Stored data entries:
━━━━━━━━━━━━━━━━━━━━

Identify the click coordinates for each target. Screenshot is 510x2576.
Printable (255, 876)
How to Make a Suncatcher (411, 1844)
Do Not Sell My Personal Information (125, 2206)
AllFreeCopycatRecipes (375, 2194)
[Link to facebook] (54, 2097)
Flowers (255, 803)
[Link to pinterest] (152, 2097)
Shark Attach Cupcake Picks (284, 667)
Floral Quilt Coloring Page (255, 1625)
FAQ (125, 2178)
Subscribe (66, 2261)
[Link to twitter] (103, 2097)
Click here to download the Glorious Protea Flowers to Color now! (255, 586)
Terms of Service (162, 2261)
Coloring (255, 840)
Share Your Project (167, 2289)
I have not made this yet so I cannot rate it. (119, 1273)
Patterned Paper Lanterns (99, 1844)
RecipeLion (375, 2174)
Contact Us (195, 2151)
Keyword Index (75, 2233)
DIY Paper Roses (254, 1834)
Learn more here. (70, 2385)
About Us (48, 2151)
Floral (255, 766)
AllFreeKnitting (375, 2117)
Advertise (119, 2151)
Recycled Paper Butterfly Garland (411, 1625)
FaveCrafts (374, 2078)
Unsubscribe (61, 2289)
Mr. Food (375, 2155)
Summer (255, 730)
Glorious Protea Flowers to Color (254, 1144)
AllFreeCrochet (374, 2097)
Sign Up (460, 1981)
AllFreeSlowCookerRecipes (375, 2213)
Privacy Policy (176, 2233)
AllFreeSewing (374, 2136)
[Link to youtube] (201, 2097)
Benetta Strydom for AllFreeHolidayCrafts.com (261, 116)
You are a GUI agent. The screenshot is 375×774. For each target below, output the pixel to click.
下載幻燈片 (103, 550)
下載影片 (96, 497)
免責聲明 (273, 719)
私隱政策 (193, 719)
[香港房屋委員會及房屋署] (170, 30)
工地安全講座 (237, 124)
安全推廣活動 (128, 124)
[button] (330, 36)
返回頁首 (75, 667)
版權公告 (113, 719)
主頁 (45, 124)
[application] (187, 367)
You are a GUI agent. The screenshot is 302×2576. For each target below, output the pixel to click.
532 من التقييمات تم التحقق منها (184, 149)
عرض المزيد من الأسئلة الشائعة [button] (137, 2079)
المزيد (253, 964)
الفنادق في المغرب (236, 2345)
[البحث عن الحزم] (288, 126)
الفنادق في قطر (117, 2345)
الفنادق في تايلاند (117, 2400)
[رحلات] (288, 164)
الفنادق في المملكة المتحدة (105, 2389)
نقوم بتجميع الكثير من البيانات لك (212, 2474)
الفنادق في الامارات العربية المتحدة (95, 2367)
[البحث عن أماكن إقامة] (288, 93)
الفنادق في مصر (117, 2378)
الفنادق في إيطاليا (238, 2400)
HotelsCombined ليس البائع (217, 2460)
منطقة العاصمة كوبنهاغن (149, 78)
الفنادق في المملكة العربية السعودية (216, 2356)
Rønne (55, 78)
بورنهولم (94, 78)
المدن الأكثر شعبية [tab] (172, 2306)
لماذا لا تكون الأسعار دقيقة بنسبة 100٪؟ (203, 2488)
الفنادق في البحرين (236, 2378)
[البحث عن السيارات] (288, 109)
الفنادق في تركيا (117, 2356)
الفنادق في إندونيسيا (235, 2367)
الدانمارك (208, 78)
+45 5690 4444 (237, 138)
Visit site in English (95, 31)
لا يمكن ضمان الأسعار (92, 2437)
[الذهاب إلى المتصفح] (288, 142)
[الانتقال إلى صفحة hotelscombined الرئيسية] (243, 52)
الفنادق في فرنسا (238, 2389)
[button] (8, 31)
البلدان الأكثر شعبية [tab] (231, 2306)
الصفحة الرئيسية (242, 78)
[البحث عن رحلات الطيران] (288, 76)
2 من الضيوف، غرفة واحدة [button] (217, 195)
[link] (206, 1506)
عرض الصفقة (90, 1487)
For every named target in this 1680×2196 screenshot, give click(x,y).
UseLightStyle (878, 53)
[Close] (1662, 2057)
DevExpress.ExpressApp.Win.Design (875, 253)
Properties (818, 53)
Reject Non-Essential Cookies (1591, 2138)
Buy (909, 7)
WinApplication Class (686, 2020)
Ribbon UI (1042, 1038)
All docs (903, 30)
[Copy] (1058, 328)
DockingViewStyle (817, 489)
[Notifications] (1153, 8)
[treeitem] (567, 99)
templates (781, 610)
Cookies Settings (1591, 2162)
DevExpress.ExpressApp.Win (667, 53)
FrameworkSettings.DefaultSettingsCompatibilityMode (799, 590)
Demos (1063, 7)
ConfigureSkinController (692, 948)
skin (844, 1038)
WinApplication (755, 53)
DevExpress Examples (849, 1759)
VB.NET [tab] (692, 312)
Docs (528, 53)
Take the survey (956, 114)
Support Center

━━━━━━━━━━━━━━━━━━━━

Lines above with the string "each" need to be found and copied.

Identify the click coordinates for each target. Screenshot is 510x2576.
You are a GUI agent. The screenshot is 375×774. For each target below, output the pixel to click.
You are a GUI agent. The screenshot is 302×2576. For each target below, output the pixel to click.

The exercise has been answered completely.